The California Congress of Republicans ("CCR") is a "grass roots" coalition of Republicans in the state of California and is officially charted by the California Republican Party. It was founded by former officials of the California Republican Assembly who felt CRA had become a single-issue organization. It is considered more socially inclusive than other Republican groups.   According to its website, "CCR stresses the inclusion of divergent views among Republicans. We agree with Ronald Reagan: If we agree with each other 80 percent of the time, we should overcome the 20 percent of disagreement. We strive to INCLUDE (not exclude) all Republicans, and we extend our appeal to independent voters. We are the natural volunteer home for most Republicans in California and we are a strong recruiter for others to join our party." CCR describes its philosophy as "based on core Republican values: individual responsibility, personal freedoms, limited government, a market economy, low taxes, and strong national defense. We don’t play politics with personal and religious social issues, leaving those to the practice of personal freedoms."

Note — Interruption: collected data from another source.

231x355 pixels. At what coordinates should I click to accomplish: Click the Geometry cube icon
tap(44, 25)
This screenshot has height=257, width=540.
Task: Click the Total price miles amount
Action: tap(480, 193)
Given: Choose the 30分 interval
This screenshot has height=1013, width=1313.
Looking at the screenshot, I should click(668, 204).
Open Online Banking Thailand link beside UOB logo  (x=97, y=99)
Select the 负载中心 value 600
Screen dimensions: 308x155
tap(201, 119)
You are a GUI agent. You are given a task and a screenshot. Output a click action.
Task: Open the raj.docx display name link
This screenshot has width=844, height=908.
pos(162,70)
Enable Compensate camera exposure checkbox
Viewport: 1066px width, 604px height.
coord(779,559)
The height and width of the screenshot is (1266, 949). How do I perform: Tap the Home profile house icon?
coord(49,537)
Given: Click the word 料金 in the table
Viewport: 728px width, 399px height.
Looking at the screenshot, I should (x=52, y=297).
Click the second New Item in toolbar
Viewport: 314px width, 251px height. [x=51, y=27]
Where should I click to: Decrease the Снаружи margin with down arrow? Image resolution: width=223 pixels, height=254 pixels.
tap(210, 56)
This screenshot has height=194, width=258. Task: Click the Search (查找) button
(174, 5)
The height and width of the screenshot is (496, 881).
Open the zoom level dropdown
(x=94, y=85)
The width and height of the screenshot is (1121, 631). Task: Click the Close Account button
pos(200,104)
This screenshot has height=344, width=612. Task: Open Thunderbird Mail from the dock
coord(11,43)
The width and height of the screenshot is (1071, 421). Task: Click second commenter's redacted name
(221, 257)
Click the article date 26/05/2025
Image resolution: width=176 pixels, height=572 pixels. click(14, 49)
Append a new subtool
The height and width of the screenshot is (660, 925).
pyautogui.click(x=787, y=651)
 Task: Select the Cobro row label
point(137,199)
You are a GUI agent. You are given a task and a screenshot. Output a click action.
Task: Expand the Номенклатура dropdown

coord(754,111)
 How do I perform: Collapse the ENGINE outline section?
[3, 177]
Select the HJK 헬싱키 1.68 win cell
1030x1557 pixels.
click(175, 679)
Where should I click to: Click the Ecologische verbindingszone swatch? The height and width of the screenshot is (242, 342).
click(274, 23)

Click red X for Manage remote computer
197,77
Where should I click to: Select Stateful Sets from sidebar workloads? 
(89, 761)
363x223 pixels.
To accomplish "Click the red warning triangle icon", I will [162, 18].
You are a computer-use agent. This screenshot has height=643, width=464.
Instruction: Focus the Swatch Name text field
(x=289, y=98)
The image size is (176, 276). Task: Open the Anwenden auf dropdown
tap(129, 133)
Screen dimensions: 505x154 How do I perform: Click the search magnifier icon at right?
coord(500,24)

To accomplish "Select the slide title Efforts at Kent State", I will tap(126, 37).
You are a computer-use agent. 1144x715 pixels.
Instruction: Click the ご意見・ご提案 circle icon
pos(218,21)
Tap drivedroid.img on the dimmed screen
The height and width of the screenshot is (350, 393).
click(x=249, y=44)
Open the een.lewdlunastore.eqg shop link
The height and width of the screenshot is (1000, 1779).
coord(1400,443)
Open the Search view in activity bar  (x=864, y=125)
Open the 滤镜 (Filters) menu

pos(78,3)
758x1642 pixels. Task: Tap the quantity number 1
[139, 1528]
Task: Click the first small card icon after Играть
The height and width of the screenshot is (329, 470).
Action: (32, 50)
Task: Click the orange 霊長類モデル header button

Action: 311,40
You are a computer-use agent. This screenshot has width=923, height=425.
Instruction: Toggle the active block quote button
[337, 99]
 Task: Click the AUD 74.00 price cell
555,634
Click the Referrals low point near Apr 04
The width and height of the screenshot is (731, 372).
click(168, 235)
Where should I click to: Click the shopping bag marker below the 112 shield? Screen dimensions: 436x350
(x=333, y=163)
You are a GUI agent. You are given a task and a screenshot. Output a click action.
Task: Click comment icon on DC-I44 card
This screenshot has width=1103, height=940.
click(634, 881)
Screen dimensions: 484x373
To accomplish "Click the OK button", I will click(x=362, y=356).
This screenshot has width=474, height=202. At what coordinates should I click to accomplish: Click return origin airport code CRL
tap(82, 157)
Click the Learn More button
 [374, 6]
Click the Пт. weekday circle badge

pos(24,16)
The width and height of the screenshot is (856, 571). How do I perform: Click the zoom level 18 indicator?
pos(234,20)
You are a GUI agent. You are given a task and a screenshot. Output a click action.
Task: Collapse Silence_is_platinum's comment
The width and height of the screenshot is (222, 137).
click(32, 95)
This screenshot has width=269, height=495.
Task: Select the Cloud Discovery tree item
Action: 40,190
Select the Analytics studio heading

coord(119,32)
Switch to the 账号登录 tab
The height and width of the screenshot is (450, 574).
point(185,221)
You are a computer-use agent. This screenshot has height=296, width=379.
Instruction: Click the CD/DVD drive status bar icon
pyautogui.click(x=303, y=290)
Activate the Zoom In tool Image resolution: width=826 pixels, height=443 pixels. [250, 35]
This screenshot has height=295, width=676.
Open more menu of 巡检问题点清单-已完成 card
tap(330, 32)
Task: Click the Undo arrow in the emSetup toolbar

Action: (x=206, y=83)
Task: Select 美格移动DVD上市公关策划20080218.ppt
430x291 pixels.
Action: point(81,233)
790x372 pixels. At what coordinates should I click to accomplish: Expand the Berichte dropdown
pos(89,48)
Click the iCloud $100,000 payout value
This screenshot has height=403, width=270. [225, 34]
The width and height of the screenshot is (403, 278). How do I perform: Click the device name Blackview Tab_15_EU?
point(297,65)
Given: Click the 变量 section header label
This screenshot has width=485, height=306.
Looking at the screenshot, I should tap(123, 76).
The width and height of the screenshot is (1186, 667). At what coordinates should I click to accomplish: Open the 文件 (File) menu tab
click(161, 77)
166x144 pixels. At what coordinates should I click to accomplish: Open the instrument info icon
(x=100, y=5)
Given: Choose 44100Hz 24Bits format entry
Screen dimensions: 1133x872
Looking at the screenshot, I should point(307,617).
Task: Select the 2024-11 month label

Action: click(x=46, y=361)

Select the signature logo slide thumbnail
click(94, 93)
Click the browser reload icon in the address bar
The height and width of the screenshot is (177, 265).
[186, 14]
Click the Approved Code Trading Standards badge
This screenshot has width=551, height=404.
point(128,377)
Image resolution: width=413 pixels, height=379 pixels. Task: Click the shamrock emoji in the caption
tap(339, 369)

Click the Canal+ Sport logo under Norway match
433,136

The group has chapters throughout the state, including the South Peninsula Area Republicans (SPARC), the Republican Club of Ocean Hills, Hollywood Congress of Republicans, Shasta Congress of Republicans (Shasta County), Republicans of River City (Sacramento County), Santa Clarita Valley Congress of Republicans, Orange County Congress of Republicans, Hemet-San Jacinto Congress of Republicans, East Valley Congress of Republicans, Central Coast Congress of Republicans, Bakersfield Congress of Republicans and others.

Past presidents include Peter Coe Verbica (2018-2019), Mark Vafiades (2009-2010), Bonnie Shea (2007-2008), Carl Burton (2005-2006), Pamela Corradi (2003-2005), Dennis Catron (2000-2002), James Bratt, Stuart Posselt, Patty Kelly and Robin Lowe.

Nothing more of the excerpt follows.